L’inverse s’est cependant produit, en juillet dernier, lorsqu’Yvan Mayeur n’a ni interdit ni autorisé la manifestation pour Gaza, qui comportait pourtant des risques évidents de violence. Il s’est contenté d’être  » avisé  » de celle-ci. Dans un autre dossier, il fait l’objet d’une plainte d’un policier fédéral, blessé alors qu’il s’interposait entre des militants d’extrême droite et leurs assaillants d’extrême gauche. Le maïeur aurait refusé que sa police intervienne pour le tirer de ce mauvais pas.
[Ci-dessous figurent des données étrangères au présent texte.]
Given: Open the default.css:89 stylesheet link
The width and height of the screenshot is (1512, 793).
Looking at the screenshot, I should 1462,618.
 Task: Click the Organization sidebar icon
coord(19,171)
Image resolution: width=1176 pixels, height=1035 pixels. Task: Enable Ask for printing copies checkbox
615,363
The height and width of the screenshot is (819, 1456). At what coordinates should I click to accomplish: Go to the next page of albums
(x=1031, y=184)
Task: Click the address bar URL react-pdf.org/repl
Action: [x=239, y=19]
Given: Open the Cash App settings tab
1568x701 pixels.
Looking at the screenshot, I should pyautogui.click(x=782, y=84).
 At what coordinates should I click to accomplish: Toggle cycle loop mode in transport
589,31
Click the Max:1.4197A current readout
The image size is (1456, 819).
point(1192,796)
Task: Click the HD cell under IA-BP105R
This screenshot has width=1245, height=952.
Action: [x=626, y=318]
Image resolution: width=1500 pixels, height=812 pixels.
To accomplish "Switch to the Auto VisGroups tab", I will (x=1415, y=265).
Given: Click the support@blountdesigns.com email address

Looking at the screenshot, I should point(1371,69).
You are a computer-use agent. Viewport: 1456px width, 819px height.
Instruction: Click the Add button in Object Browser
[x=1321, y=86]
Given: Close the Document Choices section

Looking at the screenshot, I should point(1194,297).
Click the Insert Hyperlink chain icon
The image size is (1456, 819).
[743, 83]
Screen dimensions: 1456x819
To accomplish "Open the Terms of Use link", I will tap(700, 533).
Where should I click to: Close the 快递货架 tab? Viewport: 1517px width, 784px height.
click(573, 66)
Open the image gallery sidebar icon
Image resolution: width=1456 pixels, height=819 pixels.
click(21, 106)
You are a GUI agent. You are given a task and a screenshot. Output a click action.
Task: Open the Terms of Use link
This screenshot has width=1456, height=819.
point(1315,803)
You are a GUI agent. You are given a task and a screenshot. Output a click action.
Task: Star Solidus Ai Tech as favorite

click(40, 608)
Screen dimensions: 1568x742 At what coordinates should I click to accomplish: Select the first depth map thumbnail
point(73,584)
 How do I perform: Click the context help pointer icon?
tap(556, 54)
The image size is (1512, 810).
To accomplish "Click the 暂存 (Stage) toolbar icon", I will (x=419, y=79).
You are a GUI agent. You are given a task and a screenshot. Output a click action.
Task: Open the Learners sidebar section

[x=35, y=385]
A tort ou à raison, les policiers bruxellois le suspectent d’être de parti pris, ce qui ne les rend pas très accueillants aux changements que Mayeur veut introduire dans leur organisation. Le bourgmestre souhaite améliorer le service à la population et combattre les comportements racistes ou abusifs, comme les arrestations administratives, qui permettent aux policiers de priver quelqu’un de sa liberté pendant douze heures.  » Ceux qui n’aiment pas Bruxelles et les Bruxellois, mais je les comprends, ironise-t-il, qu’ils ne viennent pas travailler chez nous, qu’ils nous quittent, qu’ils aillent dans une zone de police plus calme. Il ne faut pas qu’ils restent dans cette douleur…  » Pas étonnant que ce style de message ne passe pas auprès de la piétaille, ces simples policiers d’intervention qui ont déposé leurs boucliers tout amochés au pied de l’hôtel de ville, le 11 novembre dernier.

Par Marie-Cécile Royen

 » Je ne suis pas l’opérateur du maintien de l’ordre  »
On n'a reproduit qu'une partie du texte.